__PROMPT__
Every line from the one with "LEJ-7 (767, 730)" to the final line of the listing below should be repeated exactly, and only those.

__RECORD SET__
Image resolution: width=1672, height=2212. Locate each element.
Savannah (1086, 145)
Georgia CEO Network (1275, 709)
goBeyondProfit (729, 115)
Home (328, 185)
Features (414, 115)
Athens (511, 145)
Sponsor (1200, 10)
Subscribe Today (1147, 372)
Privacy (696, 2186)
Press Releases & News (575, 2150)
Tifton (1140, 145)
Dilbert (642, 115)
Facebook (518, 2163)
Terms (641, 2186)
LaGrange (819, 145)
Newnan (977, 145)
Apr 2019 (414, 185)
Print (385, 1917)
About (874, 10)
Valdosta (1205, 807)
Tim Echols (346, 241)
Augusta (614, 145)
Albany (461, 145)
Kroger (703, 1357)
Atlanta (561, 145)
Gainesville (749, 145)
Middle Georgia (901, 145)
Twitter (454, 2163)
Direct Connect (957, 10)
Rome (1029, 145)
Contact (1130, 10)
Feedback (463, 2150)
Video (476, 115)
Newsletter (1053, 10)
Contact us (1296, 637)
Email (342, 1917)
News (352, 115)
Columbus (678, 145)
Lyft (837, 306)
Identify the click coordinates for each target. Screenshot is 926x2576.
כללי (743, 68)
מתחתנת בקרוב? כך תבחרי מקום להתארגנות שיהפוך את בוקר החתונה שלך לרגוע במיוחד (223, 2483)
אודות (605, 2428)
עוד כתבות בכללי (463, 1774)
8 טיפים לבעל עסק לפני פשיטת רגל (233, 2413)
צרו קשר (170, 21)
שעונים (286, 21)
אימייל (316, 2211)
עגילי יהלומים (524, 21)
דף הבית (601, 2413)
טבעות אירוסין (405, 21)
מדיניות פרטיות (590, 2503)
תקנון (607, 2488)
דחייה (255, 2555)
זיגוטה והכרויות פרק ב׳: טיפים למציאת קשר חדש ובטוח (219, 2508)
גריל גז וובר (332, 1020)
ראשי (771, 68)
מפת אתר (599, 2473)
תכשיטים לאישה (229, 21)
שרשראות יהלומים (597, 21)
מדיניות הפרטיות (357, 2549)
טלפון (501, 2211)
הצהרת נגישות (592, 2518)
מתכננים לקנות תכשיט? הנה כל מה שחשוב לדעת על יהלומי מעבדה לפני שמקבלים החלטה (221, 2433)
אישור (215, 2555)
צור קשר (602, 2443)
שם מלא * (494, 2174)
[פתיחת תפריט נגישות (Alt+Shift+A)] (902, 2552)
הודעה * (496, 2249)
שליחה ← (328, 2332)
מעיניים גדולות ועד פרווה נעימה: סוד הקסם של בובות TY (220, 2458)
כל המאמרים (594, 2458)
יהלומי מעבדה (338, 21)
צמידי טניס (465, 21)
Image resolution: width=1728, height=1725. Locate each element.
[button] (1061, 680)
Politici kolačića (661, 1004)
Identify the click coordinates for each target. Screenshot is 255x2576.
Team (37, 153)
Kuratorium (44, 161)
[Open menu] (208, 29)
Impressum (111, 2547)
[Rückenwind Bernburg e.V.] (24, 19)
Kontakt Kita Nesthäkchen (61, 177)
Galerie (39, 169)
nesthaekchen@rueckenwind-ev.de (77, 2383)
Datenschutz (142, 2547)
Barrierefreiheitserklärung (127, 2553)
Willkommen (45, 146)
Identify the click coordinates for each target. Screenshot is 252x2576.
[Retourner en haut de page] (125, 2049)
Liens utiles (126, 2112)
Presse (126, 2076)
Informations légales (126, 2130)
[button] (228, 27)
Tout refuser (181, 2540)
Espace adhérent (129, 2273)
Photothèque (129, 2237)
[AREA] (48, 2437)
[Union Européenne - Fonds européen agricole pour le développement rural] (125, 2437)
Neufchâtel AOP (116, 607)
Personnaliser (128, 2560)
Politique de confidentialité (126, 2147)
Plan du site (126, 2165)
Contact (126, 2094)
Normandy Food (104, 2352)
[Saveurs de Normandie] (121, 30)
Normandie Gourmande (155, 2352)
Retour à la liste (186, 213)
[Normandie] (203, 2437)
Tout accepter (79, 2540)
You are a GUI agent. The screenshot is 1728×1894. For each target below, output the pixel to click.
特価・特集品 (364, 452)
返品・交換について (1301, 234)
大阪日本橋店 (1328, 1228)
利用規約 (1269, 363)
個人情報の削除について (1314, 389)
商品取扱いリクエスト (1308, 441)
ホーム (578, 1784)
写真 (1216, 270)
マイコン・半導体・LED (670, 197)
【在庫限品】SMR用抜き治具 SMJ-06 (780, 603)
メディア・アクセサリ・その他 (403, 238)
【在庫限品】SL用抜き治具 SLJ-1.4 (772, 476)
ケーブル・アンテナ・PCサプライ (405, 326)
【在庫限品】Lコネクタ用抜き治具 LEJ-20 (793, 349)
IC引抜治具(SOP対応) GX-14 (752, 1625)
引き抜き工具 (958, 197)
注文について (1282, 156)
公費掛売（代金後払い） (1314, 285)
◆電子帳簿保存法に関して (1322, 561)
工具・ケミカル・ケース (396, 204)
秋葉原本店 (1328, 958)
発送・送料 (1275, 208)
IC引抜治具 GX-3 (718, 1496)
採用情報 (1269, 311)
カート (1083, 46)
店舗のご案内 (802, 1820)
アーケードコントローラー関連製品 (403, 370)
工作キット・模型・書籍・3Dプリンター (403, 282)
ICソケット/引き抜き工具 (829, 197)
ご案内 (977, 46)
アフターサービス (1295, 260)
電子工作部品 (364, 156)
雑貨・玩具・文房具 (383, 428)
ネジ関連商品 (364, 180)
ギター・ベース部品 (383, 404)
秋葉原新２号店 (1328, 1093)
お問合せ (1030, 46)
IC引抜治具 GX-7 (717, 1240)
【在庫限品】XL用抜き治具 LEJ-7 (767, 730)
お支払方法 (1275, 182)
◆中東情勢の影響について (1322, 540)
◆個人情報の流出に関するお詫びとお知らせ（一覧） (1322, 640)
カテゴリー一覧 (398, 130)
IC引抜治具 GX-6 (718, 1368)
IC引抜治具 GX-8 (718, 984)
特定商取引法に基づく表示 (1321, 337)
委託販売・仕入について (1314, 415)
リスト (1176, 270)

__SOLUTION FOR THIS EXERCISE__
【在庫限品】XL用抜き治具 LEJ-7 (767, 730)
お支払方法 (1275, 182)
◆中東情勢の影響について (1322, 540)
◆個人情報の流出に関するお詫びとお知らせ（一覧） (1322, 640)
カテゴリー一覧 (398, 130)
IC引抜治具 GX-6 (718, 1368)
IC引抜治具 GX-8 (718, 984)
特定商取引法に基づく表示 (1321, 337)
委託販売・仕入について (1314, 415)
リスト (1176, 270)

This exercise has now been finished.